9.4.1 Even if, arguendo, the skilled person were to choose to express enzymes at high yield, above their solubility limits, the skilled person would turn to documents D3 and D8 which already addressed this problem and kept the expressed enzymes in solution or re-solubilised them.
9.4.2 Even if document D1 contemplates the spray-drying of fermentation broth and enzyme containing liquid such as dispersion of one or more enzymes, it does not disclose or suggest that the method of preparing an enzyme particle could alternatively comprise the step of first expressing the enzyme at a higher yield than disclosed, i.e beyond their solubility limits, in the microbial broth, so as to produce and recover soluble and insoluble enzymes or poorly soluble enzymes in the microbial broth, and second without removing the microbial cells and/or cell debris.
9.5 Although the starting material contains a certain minimum concentration of enzyme in the liquid and/or the enzyme constitutes a certain minimum percentage of the solids (i.e. non-volatile components) in the liquid, the percentage of solids in the liquid can only define a percentage of dry matter, irrespective of whether these solids are soluble or insoluble in the liquid (see document D1, page 15, lines 1 to 12). It follows that if the enzyme is recovered from relatively impure fermentation broth, which already contains cells and/or cell debris in solid form, by applying the method of the first aspect of the invention, the board cannot establish whether the enzyme in the microbial broth comprising the microbial cells was insoluble or not.
9.6 The board considers that even if the aqueous liquid in the second aspect of the invention described in document D1 can be a fermentation broth in the light of claims 12 and 13, and examples 1 to 3, which refer to spray dried powder obtained from fermented micro-organisms whose membrane had been disrupted, without removing the microbial cells and/or cell debris, there is no direct and unambiguous indication that any of the enzymes was insoluble in the microbial broth. Likewise, document D1 does not teach that the starting material in the process of the second aspect, which is an enzyme-containing liquid, preferably an aqueous liquid, such as an aqueous solution or dispersion of one or more enzymes, is in fact a fermentation broth from which the microbial cells and/or cell debris have not been removed, which is/comprises also a dispersion of one or more enzymes.
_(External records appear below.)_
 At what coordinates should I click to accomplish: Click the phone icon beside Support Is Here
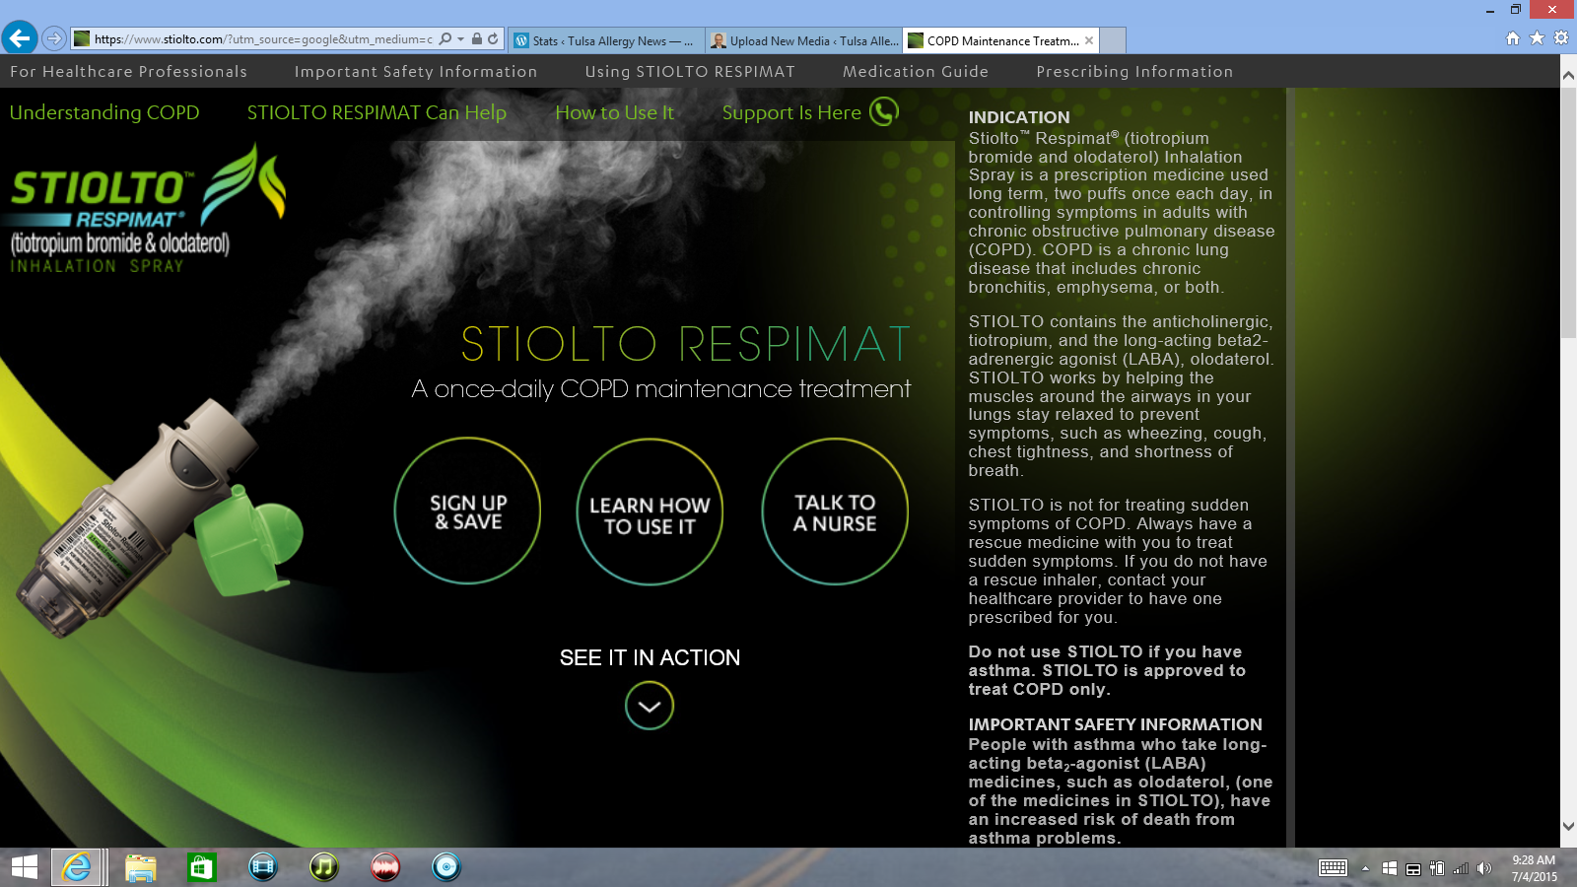pyautogui.click(x=883, y=112)
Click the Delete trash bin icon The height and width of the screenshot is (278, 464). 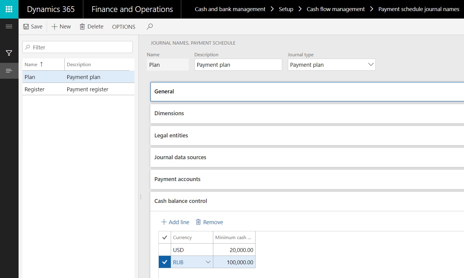(x=82, y=27)
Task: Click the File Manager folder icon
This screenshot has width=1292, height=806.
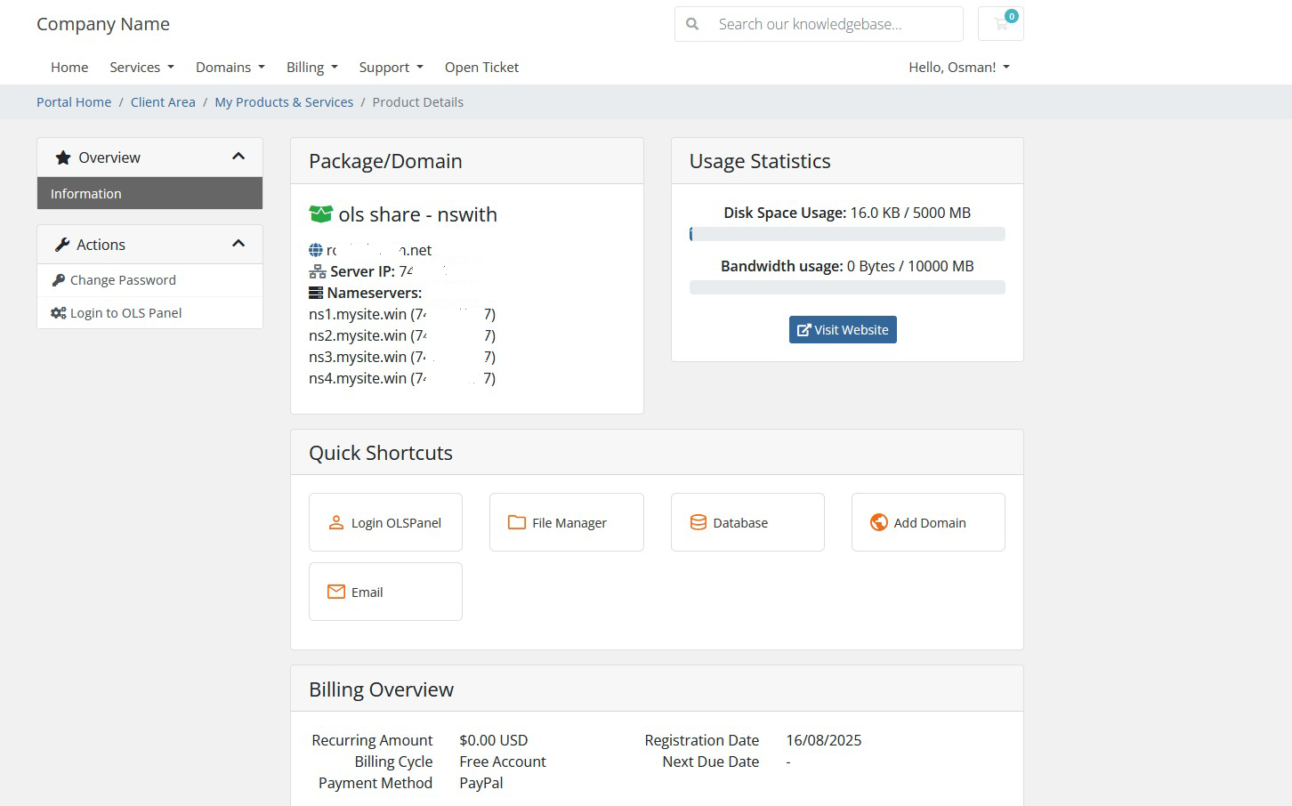Action: [x=517, y=522]
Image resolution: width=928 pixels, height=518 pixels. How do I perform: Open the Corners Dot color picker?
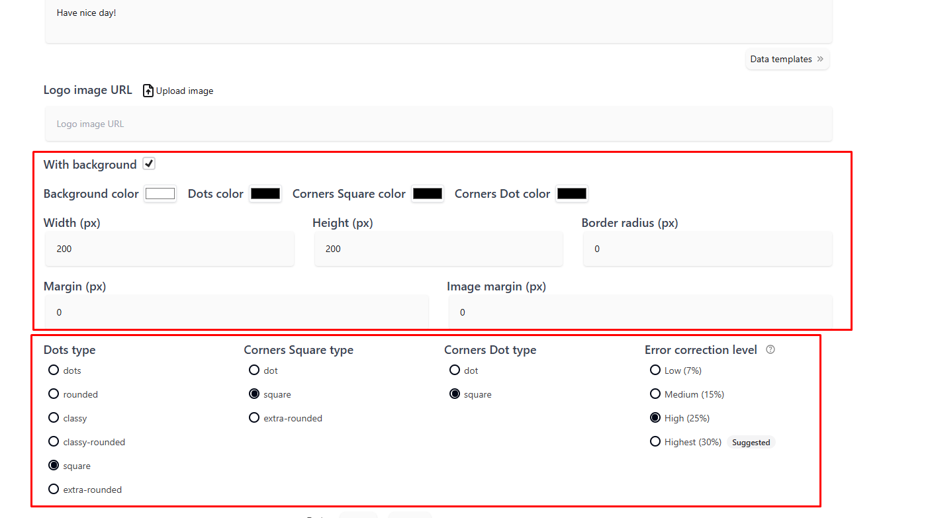pyautogui.click(x=571, y=193)
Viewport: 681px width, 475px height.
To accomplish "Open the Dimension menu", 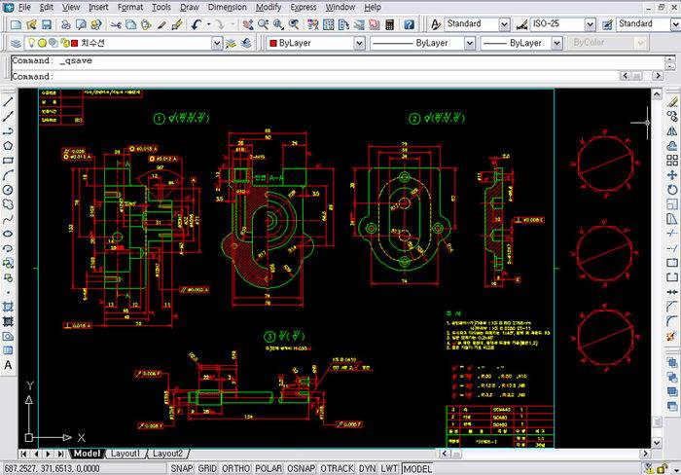I will pyautogui.click(x=227, y=7).
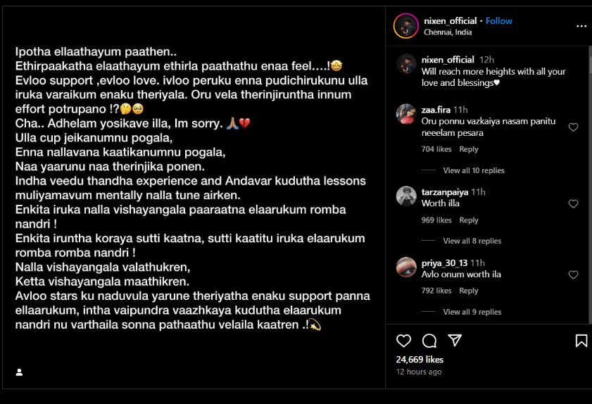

The mere general recommendation of minimising the removal of cells or cell debris set out in document D1, without excluding this removal, does not render the claimed method obvious.
9.7 The board disagrees with appellant II's view that the skilled person, faced with the technical problem of providing an alternative process would simply have followed the instructions provided in document D1 and directly have spray dried the fermentation broth containing an insoluble polypeptide, thereby arriving at the method of claim 1 with no difficulty.
9.7.1 Indeed, neither the first nor the second aspect of the invention establish that the enzyme is insoluble in the microbial broth and that it can be recovered from the microbial broth without removing the microbial cells and/or cell debris. Likewise, the percentage of total dry matter in a fermentation broth does not indicate what proportion of this dry content may be attributed to the enzyme expressed in the fermentation broth.
9.8 Starting with the first or second aspect of the invention described in document D1, the skilled person faced with the technical problem of providing an alternative method, had no motivation without a pointer to devise an alternative method of preparing an enzyme containing particle with the features of claim 1.
9.9 The method of claim 1 involves an inventive step.
For these reasons it is decided that:
1. The decision under appeal is set aside.
2. The case is remitted to the opposition division with the order to maintain the patent on the basis of claims 1 to 8 of the main request submitted on 12 December 2018 and a description to be adapted thereto.